Eating Disorders: Can take many forms - Anorexia Nervosa and Bulimia Nervosa are just the most common. Please also see addiction link.
At some point in our lives, it is highly likely that most of us have been on some form of diet, have been unhappy with the way we look or the shape we are. However. for some the need to diet or change the body shape becomes extreme. Eating disorders can present in many ways with an overlapping of symptoms but perhaps the two most commonly known are anorexia nervosa and bulimia. These disorders share common elements and a shifting between the two is not unusual, i.e. those suffering with anorexia may also have bulimic eating patterns. They also differ significantly as people with bulimia are more concerned with their physical attractiveness and are rarely underweight unlike most anorexia sufferers.
Anorexia Nervosa
Anorexia was first identified back in the late 19th century, the dominant features are: a refusal to maintain healthy body weight, a distorted body image, a fear of becoming fat (with the overall aim to become as thin as possible), eating and food rituals, the cessation of menstruation and often an extreme amount of exercise. The restriction of food often provides the anorexic with feelings of power - which may not be normally experienced in their life. Despite their avoidance of eating, most people with anorexia are consumed with thoughts of food. Unfortunately other psychological problems such as, depression, anxiety and obsessive compulsive disorder tend to co-exist with anorexia.
Facts and Figures
- Between 80 and 90% of reported cases are female.

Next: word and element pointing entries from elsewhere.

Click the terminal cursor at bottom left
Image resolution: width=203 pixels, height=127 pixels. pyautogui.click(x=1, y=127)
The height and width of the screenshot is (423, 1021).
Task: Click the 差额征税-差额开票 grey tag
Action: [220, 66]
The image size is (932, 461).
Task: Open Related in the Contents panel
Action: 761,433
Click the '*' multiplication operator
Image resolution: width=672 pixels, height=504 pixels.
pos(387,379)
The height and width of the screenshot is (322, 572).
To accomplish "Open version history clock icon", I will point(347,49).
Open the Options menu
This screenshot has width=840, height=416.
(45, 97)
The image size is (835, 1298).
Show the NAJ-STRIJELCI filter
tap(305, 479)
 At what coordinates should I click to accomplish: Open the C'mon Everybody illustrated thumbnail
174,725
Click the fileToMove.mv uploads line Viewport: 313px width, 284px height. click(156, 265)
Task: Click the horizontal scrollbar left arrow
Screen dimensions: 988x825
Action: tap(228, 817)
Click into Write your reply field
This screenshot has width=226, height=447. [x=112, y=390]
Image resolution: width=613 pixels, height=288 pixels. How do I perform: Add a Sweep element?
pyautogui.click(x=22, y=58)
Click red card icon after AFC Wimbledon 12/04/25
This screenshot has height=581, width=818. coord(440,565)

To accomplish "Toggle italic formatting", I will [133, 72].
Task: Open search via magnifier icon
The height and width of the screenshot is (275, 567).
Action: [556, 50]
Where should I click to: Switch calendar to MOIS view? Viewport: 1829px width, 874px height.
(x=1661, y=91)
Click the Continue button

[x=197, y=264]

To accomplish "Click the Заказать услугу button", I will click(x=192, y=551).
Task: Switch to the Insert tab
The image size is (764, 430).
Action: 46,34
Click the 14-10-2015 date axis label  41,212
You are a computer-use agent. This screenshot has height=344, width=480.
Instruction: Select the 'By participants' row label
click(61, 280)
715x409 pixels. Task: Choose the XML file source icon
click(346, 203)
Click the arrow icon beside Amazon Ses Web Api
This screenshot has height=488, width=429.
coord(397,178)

- The typical age of onset is between 14 and 18 years.
- A study by Loewe at al. (2001) found that 21 years after the initial diagnosis of anorexia, just over half were considered to have made full recovery, 21% were partially recovered, 10% showed little or no improvement and 10% were dead of anorexic related causes (few had sought any treatment or help).
Bulimia
The dominant features of bulimia are recurring periods of binge eating and then self-induced vomiting (always initiated by binge eating). The vomiting acts as a compensatory behaviour and occurs at least twice a week, providing relief for the guilt of binging and gaining feelings of control. Often a person with bulimia then experiences a short lived inflated self-esteem and competence, is often on a high or feels relaxed and drained by the behaviour. The amount of calories consumed during binge eating is often vast, up to and beyond 5000 and these are usually consumed secretively and rapidly with little pleasure derived. Bulimia is said to be a cycle of:
• psychological tension → binge eating → feelings of loss of control, self-blame and guilt → vomiting.
Facts and Figures
(Anderson and Maloney 2001)
- Approximately 80-90% of people with bulimia vomit after eating (to control their weight).
- 1/3 of people with bulimia use laxatives.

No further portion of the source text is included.